Risultati occupazionali e risparmi
Il governo Schröder non è riuscito a mantenere la promessa elettorale del 1998 di abbassare la disoccupazione da una quota superiore a 4 milioni a 3,5. Anzi, nella primavera 2002 il numero dei senza lavoro è risalito sopra la fatidica soglia dei 4 milioni e lì è rimasto. Potrà la riforma avviata fare di più e meglio? I suoi promotori ne sono sicuri, ma giustamente dicono che è difficile anticipare cifre. Qualcuno si era sbilanciato a considerare “plausibile” anche se “assai ambizioso” un abbattimento della disoccupazione di due milioni di unità nel giro di tre anni. La cifra è stata ripetuta in questi giorni anche dal ministro dell’economia e del lavoro Wolfgang Clement, il quale la ritiene possibile purché vi sia “uno sforzo comune”.
 
Il governo è stato più preciso nel preventivare i risparmi che si ripromette dalla riforma. Il testo di presentazione delle due leggi, che ne illustra le ragioni e le linee politiche di fondo, traccia un dettagliato quadro dei risparmi anno per anno per il bilancio federale, derivante dalla riduzione del numero dei disoccupati.

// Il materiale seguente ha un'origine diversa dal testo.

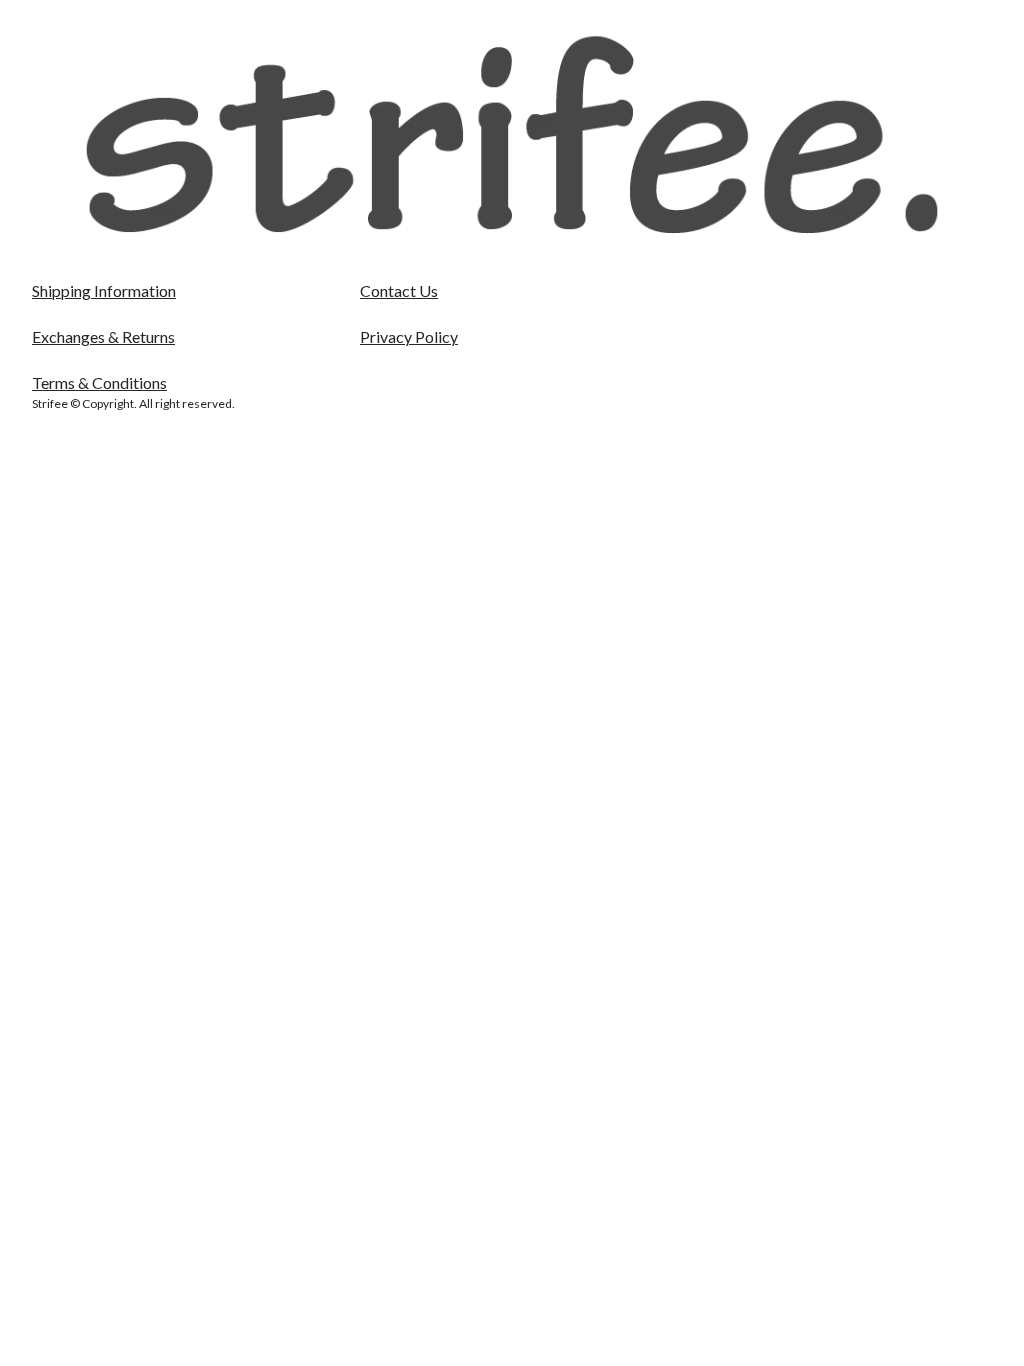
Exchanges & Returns (103, 336)
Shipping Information (104, 290)
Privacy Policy (409, 336)
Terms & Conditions (99, 382)
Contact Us (399, 290)
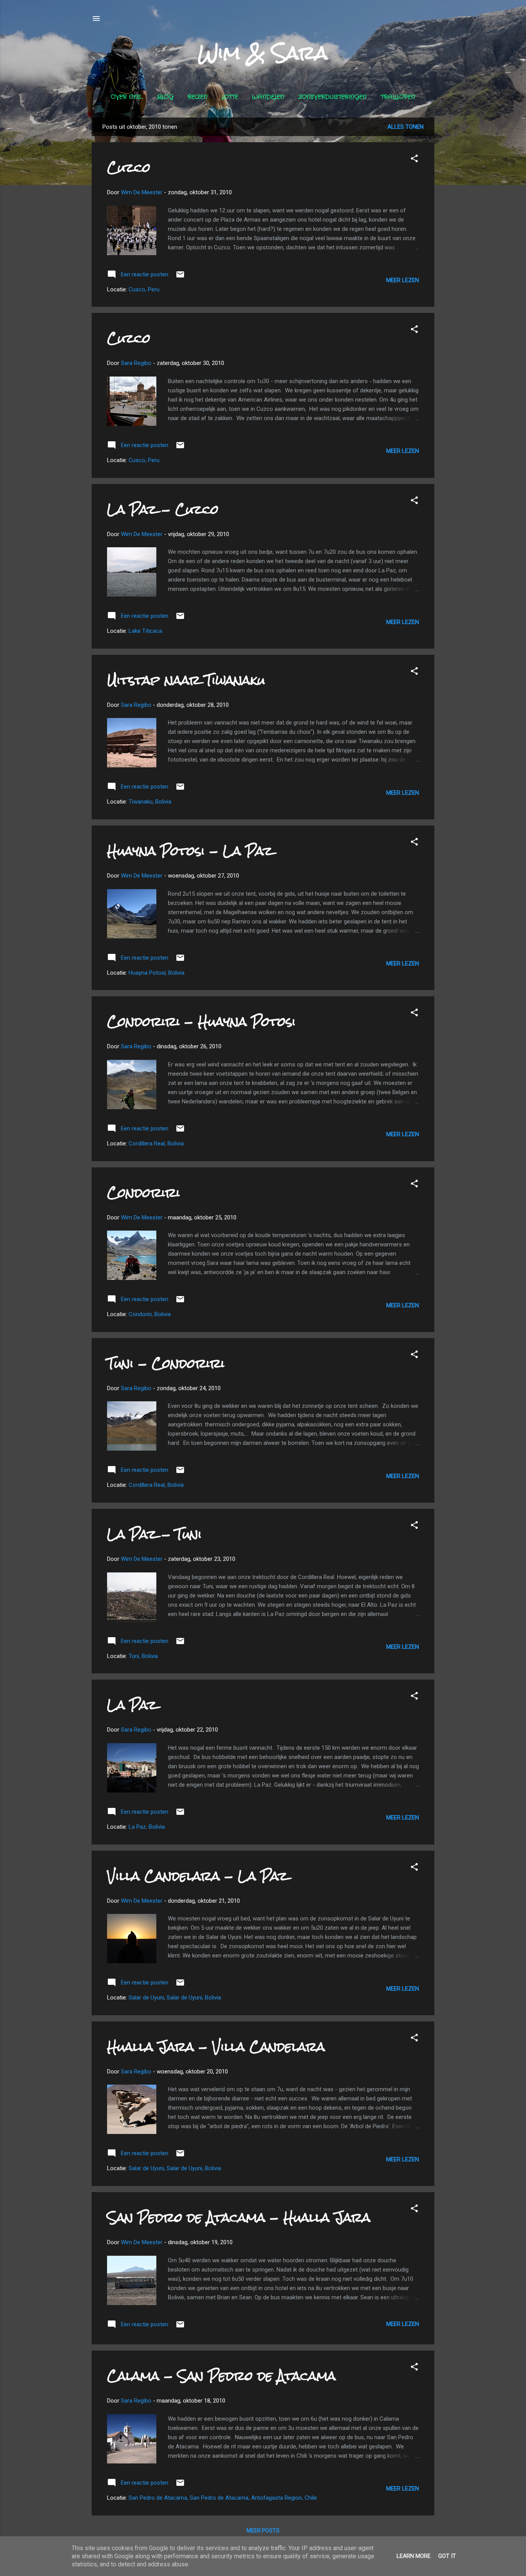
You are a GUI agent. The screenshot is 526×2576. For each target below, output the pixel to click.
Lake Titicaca (145, 630)
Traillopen (397, 97)
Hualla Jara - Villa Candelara (216, 2046)
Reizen (198, 97)
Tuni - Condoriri (165, 1363)
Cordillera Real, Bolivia (156, 1143)
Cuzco (129, 167)
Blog (165, 97)
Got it (447, 2555)
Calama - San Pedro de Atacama (221, 2375)
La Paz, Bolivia (147, 1826)
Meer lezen (402, 280)
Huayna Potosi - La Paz (190, 850)
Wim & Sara (263, 52)
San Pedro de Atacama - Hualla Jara (238, 2217)
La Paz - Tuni (154, 1534)
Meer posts (263, 2530)
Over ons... (127, 97)
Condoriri (143, 1192)
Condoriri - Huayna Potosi (201, 1021)
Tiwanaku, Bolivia (150, 801)
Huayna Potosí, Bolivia (156, 972)
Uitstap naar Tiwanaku (186, 680)
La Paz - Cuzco (163, 509)
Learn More (414, 2555)
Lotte (229, 97)
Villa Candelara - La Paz (197, 1876)
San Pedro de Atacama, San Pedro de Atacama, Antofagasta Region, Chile (223, 2497)
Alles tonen (405, 126)
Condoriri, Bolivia (150, 1314)
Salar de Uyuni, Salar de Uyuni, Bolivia (175, 1997)
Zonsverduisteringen (332, 97)
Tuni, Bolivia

Riassumendo, è scritto nel testo: “Le misure porteranno nel 2003 a un risparmio complessivo di 5,87 miliardi di euro, di cui 3,39 a beneficio dell’Istituto federale del lavoro e 2,48 del bilancio federale. Negli anni successivi è atteso un risparmio più consistente, rispettivamente nell’ordine di 3,73 miliardi di euro (Istituto federale) e 3,47 miliardi (bilancio federale)”.